§ **TRY IT**:
Report each line of the listing that carries the word "entry".

§ **RECORDS FOR THE EXERCISE**:
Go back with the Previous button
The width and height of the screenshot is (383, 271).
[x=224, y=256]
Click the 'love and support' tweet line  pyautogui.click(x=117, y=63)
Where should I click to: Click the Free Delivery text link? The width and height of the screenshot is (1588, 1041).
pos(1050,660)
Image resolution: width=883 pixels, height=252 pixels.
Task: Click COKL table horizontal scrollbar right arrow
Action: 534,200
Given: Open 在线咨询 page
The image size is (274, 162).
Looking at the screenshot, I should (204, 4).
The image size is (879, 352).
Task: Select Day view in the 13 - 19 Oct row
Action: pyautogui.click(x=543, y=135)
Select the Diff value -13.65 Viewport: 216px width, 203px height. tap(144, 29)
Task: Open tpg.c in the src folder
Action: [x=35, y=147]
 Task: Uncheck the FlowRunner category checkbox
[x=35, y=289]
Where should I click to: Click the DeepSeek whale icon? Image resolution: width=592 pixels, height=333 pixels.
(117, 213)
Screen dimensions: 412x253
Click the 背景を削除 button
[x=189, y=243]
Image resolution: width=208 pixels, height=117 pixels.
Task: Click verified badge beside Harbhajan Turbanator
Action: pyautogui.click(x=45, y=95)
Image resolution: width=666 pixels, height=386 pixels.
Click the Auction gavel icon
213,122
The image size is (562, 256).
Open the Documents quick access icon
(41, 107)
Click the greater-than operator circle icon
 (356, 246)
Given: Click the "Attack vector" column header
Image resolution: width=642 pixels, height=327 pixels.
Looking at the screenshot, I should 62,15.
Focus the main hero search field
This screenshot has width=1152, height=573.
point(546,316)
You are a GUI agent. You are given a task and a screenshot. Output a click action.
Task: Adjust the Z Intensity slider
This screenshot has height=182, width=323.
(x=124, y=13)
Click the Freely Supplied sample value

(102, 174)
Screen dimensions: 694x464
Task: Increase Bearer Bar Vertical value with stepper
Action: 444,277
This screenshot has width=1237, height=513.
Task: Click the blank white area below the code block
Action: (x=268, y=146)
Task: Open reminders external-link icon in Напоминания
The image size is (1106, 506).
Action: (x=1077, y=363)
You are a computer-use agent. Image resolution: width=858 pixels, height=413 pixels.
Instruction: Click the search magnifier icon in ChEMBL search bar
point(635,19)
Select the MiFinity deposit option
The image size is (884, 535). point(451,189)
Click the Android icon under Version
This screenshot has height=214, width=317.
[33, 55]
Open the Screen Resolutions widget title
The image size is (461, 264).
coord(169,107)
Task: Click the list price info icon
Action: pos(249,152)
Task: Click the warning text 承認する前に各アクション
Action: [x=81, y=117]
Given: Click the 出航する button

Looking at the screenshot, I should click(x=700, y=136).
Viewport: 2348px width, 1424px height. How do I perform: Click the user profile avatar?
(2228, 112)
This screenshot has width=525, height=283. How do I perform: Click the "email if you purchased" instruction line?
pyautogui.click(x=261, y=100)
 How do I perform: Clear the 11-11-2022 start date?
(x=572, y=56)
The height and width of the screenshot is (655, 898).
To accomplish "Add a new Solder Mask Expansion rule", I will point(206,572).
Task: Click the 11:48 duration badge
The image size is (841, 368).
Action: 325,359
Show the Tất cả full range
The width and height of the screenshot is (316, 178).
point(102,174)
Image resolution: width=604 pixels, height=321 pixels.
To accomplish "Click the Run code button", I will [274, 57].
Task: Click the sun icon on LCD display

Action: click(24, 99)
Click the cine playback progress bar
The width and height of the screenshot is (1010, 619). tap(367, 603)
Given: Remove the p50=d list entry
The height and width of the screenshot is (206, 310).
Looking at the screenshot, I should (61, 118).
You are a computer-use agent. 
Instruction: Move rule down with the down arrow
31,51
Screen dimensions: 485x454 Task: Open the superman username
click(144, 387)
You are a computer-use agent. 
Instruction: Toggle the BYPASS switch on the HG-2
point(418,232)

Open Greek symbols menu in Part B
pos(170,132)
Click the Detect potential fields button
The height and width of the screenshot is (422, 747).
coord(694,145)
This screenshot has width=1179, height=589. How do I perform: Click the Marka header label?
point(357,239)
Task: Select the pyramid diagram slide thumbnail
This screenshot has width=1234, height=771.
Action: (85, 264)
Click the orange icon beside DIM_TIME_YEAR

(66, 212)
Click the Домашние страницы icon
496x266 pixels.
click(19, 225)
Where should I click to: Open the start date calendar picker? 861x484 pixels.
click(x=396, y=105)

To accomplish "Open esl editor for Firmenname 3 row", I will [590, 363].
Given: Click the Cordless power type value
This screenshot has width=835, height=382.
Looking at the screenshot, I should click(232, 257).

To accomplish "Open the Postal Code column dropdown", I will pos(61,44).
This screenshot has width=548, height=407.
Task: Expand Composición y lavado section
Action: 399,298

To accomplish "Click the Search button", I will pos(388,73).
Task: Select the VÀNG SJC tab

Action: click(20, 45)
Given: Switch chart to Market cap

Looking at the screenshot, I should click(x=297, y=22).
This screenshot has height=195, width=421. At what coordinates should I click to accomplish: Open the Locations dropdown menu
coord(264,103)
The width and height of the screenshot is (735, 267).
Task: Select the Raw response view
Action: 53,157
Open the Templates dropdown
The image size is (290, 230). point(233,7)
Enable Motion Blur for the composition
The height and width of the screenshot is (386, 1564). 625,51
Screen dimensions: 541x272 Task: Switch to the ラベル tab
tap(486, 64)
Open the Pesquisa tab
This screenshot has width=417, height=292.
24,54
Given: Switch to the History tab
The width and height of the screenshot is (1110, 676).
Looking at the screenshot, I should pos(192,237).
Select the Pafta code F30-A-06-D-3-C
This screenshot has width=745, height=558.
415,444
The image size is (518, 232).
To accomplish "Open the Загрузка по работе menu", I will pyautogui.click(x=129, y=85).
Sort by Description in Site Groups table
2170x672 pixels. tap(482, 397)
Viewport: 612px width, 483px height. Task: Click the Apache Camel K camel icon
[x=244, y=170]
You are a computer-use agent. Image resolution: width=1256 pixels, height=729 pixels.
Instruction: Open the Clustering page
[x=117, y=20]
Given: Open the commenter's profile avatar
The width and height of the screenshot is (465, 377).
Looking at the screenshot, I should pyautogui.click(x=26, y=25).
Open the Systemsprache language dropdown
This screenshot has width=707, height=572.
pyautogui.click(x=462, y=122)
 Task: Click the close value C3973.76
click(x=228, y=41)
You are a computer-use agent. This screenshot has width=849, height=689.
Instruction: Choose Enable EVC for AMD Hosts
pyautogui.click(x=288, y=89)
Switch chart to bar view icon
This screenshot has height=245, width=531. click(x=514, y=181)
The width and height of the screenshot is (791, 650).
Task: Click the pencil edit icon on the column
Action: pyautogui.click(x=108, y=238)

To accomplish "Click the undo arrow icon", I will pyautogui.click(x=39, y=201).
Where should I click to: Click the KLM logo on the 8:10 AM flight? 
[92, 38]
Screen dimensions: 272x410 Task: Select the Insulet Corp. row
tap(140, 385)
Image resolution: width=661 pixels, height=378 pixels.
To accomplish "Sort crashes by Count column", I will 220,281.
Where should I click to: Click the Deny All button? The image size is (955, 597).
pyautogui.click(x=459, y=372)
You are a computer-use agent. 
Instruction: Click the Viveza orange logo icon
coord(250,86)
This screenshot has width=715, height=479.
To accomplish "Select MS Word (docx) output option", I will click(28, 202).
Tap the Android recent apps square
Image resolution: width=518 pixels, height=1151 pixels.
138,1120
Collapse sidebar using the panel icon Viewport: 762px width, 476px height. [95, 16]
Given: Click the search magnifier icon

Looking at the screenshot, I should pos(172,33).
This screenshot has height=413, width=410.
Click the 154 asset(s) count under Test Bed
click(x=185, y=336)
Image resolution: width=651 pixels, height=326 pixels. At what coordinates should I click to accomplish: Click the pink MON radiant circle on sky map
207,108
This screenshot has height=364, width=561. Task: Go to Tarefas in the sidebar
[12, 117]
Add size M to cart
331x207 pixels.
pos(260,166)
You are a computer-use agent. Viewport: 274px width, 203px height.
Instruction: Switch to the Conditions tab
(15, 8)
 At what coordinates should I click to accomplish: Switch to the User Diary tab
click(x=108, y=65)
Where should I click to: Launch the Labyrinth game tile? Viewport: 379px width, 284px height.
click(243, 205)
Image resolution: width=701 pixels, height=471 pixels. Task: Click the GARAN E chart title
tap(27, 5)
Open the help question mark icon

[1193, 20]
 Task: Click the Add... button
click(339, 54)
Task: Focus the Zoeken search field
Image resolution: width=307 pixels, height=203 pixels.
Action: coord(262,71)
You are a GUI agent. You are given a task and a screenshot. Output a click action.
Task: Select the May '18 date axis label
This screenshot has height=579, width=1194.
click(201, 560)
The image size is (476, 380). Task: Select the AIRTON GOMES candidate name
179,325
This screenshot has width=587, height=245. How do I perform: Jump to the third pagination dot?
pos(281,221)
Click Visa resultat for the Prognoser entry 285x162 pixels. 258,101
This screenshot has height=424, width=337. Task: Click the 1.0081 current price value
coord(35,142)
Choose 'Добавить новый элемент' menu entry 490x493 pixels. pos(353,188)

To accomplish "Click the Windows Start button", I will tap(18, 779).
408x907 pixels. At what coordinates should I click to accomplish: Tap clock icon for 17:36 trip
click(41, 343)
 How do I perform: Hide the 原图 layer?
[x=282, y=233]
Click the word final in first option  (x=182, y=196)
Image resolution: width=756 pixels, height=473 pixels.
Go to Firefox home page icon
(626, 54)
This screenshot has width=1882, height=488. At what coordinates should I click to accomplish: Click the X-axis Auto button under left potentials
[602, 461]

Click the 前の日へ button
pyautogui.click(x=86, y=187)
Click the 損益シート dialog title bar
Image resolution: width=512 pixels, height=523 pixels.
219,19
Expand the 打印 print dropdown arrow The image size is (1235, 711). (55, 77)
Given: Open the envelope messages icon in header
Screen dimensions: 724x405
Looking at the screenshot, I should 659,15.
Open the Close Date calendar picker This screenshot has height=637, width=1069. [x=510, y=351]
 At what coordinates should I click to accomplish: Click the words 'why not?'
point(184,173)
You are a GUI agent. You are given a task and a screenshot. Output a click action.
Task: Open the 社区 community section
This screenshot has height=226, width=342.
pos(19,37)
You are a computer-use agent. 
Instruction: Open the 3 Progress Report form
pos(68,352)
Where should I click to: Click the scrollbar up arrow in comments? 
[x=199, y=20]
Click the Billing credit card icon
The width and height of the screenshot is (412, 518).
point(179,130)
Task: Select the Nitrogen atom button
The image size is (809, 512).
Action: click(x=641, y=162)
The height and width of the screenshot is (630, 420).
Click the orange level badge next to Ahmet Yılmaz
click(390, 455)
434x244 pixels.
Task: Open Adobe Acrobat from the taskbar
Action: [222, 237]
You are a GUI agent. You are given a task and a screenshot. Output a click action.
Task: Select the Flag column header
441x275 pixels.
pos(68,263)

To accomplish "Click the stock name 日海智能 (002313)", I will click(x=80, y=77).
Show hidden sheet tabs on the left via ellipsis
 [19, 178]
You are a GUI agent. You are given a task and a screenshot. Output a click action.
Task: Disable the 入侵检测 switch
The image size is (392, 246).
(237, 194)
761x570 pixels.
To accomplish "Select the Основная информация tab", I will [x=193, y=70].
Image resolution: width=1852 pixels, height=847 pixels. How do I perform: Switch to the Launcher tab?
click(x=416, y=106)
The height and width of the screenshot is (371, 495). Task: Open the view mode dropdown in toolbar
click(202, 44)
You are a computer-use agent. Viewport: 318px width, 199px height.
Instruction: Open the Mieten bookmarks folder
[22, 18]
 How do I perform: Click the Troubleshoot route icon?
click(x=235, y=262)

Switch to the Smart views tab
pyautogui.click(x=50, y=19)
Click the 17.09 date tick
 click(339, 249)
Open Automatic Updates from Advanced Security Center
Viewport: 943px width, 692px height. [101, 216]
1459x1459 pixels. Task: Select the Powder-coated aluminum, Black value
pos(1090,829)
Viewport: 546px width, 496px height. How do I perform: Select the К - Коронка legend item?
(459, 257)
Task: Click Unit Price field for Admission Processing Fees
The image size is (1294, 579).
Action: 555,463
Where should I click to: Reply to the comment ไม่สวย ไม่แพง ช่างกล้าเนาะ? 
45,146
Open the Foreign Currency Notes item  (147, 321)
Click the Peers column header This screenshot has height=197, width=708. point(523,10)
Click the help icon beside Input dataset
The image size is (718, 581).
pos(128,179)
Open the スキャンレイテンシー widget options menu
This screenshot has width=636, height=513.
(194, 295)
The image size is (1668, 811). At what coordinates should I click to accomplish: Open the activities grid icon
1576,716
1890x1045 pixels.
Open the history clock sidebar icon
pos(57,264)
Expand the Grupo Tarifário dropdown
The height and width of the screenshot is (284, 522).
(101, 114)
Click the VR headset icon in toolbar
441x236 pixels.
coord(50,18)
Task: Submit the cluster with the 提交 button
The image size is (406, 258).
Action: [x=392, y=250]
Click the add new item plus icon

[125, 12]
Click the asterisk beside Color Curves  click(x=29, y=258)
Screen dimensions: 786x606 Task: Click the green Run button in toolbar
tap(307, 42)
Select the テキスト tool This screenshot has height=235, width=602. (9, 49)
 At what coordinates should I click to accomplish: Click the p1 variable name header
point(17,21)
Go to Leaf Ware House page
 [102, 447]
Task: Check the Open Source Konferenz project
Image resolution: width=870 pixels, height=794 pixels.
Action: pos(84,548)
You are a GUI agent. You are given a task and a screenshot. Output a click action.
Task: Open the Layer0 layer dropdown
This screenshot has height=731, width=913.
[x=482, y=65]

§ **SOLUTION TO THIS TASK**:
Given: Remove the p50=d list entry
Click Visa resultat for the Prognoser entry 285x162 pixels. 258,101
Choose 'Добавить новый элемент' menu entry 490x493 pixels. pos(353,188)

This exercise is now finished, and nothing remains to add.